Kepala Departemen Surveillance dan Kebijakan Sektor Jasa Keuangan Terintegrasi OJK, Agus Firmansyah, menegaskan bahwa penyelesaian penyidikan tersebut merupakan bentuk konsistensi OJK dalam menegakkan hukum di sektor jasa keuangan.
"Penyelesaian penyidikan ini merupakan wujud komitmen OJK dalam menjalankan fungsi pengaturan, pengawasan, pemeriksaan, dan penyidikan secara profesional, tegas, konsisten, dan berkelanjutan guna menjaga integritas sektor jasa keuangan, memperkuat disiplin kepatuhan pelaku usaha jasa keuangan, serta memberikan perlindungan kepada masyarakat," ujar Agus Firmansyah dalam siaran pers, Senin (13/7/2026).

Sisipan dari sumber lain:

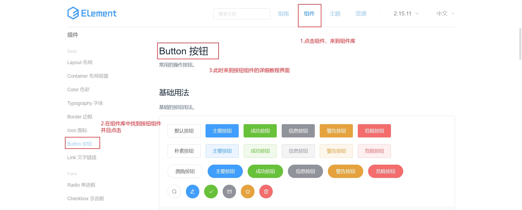Click the green circular checkmark button
Screen dimensions: 522x210
[x=211, y=192]
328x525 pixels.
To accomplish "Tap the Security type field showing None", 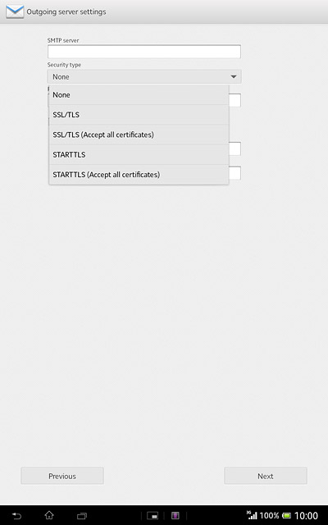I will 144,76.
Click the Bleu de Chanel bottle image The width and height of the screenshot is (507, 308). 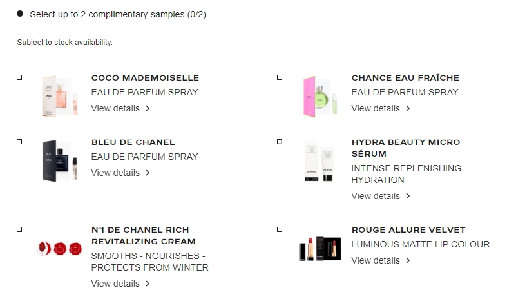(x=60, y=160)
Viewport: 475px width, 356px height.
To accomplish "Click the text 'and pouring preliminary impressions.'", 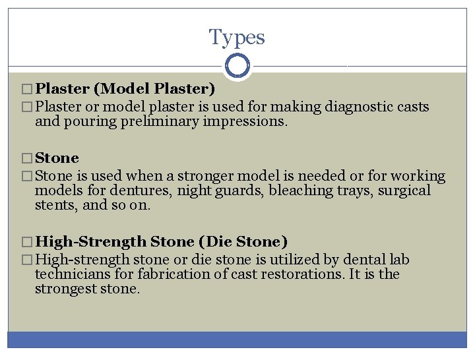I will tap(161, 121).
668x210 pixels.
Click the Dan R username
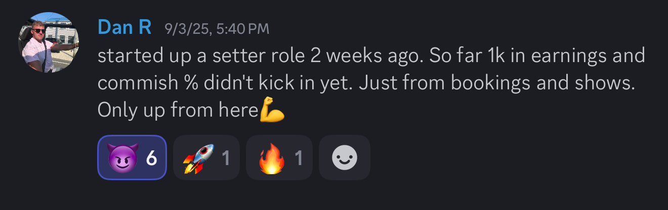(124, 28)
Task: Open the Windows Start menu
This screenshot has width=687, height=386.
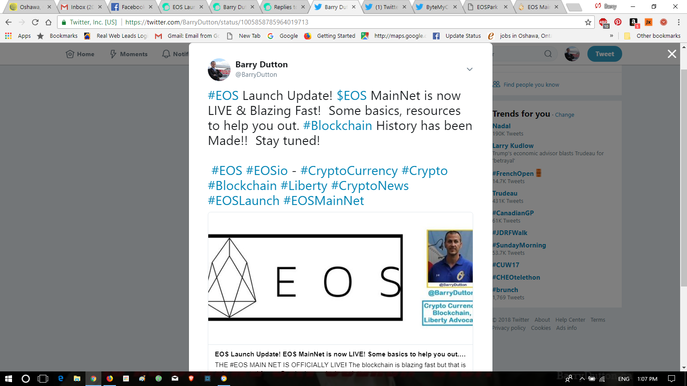Action: click(x=9, y=379)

![Ilustrasi bank. [Unsplash]](https://media.suara.com/pictures/653x366/2025/08/13/43138-ilustrasi-bank.jpg)
Dalam perkara tersebut, OJK menetapkan satu orang tersangka berinisial KI yang menjabat sebagai Direktur Utama PT BPR SAWA. Sebelumnya, penyidik OJK telah melimpahkan berkas perkara Tahap I kepada Jaksa Penuntut Umum.
Pada 29 Juni 2026, berkas perkara tersebut dinyatakan lengkap atau P.21 sehingga proses hukum dapat dilanjutkan ke tahap penuntutan.
Berdasarkan hasil penyidikan, dugaan tindak pidana terjadi pada periode November 2017 hingga Agustus 2019.
Tersangka diduga dengan sengaja menyebabkan adanya pencatatan palsu dalam pembukuan, laporan, maupun dokumen bank dan/atau tidak melaksanakan langkah-langkah yang diperlukan untuk memastikan kepatuhan bank terhadap ketentuan peraturan perundang-undangan.
Modus yang dilakukan antara lain melalui penginisiasian maupun persetujuan pemberian kredit, perpanjangan kredit secara berulang, hingga penambahan plafon kredit terhadap 13 fasilitas kredit atas nama 11 debitur.
Total plafon kredit tersebut mencapai Rp5,835 miliar dan diduga diberikan tidak sesuai dengan ketentuan yang berlaku.
Sebelumnya, OJK telah mencabut izin usaha PT BPR SAWA pada 24 Juli 2024 sebagai bagian dari langkah pengawasan untuk menjaga stabilitas dan integritas industri perbankan serta melindungi kepentingan nasabah dan masyarakat.
Meski demikian, pencabutan izin usaha tidak menghapus pertanggungjawaban pidana terhadap pihak yang diduga melakukan tindak pidana perbankan sehingga proses penyidikan tetap dilanjutkan hingga perkara dinyatakan lengkap.
Atas perbuatannya, tersangka dipersangkakan melanggar Pasal 49 ayat (1) huruf a dan/atau Pasal 49 ayat (4) huruf b Undang-Undang Nomor 7 Tahun 1992 tentang Perbankan sebagaimana telah diubah terakhir dengan Undang-Undang Nomor 4 Tahun 2023 tentang Pengembangan dan Penguatan Sektor Keuangan, juncto Undang-Undang Nomor 1 Tahun 2026 tentang Penyesuaian Pidana, serta juncto Pasal 20 huruf c dan Pasal 127 ayat (1) Undang-Undang Nomor 1 Tahun 2023 tentang Kitab Undang-Undang Hukum Pidana.
Tersangka terancam pidana penjara paling lama 15 tahun dan/atau pidana denda paling banyak kategori VII sebesar Rp5 miliar.
Agus Firmansyah menambahkan, OJK akan terus memperkuat koordinasi dengan aparat penegak hukum untuk menangani tindak pidana di sektor jasa keuangan.
![Ilustrasi Otoritas Jasa Keuangan atau OJK. [Ist]](https://media.suara.com/pictures/653x366/2025/06/27/82255-otoritas-jasa-keuangan-atau-ojk-sumsel.jpg)
Menurutnya, sinergi dengan Kepolisian Negara Republik Indonesia dan Kejaksaan Republik Indonesia menjadi bagian penting dalam memperkuat tata kelola, menjaga stabilitas sistem keuangan, serta meningkatkan kepercayaan masyarakat terhadap industri perbankan dan sektor jasa keuangan di Indonesia.